There are also important developments at the jurisdictional level.

  • In Europe, the proposal for a Corporate Sustainability Reporting Directive (CSRD) includes plans for new EU sustainability reporting standards by 2022/2023. The European Commission (EC) recognises that it is in the interests of companies and investors to have standards that are globally aligned, and that EU standards should take account of the essential elements of globally accepted standards currently being developed. EU standards should go further where necessary to meet the EU's own ambitions and be consistent with the EU's legal framework
  • In the US, the SEC has recently consulted on climate-related disclosures. Furthermore, the US President’s international climate finance plan explicitly includes a commitment for the US to support and shape the work being undertaken by the IFRSF and IOSCO towards “consistent, comparable, and reliable climate-related financial disclosures”. The SEC is co-chair of IOSCO’s Technical Expert Group charged with undertaking technical work to assess the viability of the IFRSF’s sustainability reporting standards initiative

In addition, in 2020, The World Economic Forum’s (WEF) International Business Council (IBC) published 21 core ESG metrics for measuring stakeholder capitalism, which leverage existing standards and metrics. The project highlights that business wants to be part of the solution, and acts as a catalyst towards global standards.

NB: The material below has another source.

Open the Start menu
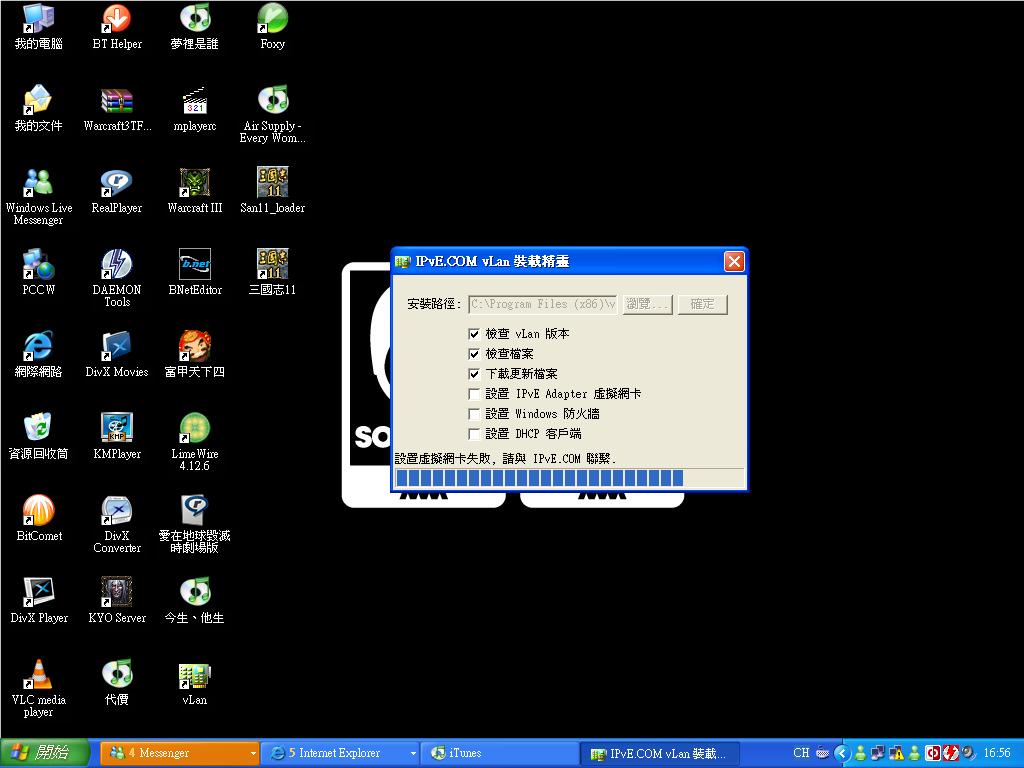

See Appendix for a timeline and details on the organisations referenced.

What is Deloitte’s role in the move to global ESG standards?

  • Deloitte strongly supports the proposals by IFRSF.
  • Deloitte has acted as a facilitator, together with WEF and the Impact Management Project (IMP), to the joint work of the ‘Group of 5’ on both their Statement of Intent and prototype climate-related financial disclosure standard.
  • In addition to supporting the development of metrics on stakeholder capitalism as part of the WEF/IBC project, Deloitte is leading its work to convene and accelerate moves to global standards.
  • Deloitte is a global signatory to TCFD and reports in line with its recommendations and is directly represented on the TCFD taskforce.

Deloitte supports corporations disclosing high-quality, transparent, relevant, and comparable non-financial information that is connected to financial information within mainstream corporate reporting. This will help direct capital to long-term sustainable business, by showing how corporations are creating long-term value and by providing insights into their business models, the broader risks they face and the impact they have on people, the economy and the planet.

The standards should be global. The issues at stake are global, investors and other stakeholders are often global, and many companies operate and source through global value chains.

Deloitte supports a baseline global reporting standard for sustainability to be developed by the IFRSF, which jurisdictions can further supplement. We, therefore, encourage the closest collaboration between jurisdictions, the future ISSB and other international sustainability standard-setters to achieve the greatest possible international convergence. This is consistent with statements by the G7 and G20 ministers of finance and central bank governors.

To achieve disclosures of the necessary quality, companies need to implement high-quality mechanisms for oversight, controls and verification, including assurance, applying the same rigor as for financial reporting. Independent assurance can enhance the credibility and reliability of information that corporations disclose.

[1] Governance & Accountability Institute, Flash Report S&P 500: Trends on the sustainability reporting practices of S&P 500 Index Companies

[2]BlackRock, Sustainability goes mainstream: 2020 Global Sustainable Investing Survey

[3]In June 2021, the International Integrated Reporting Council (IIRC) and the Sustainability Accounting Standards Board (SASB) merged to form the Value Reporting Foundation (VRF)

[4]The work of the ‘Group of 5’ has been facilitated by Deloitte, the World Economic Forum and the Impact Management Project.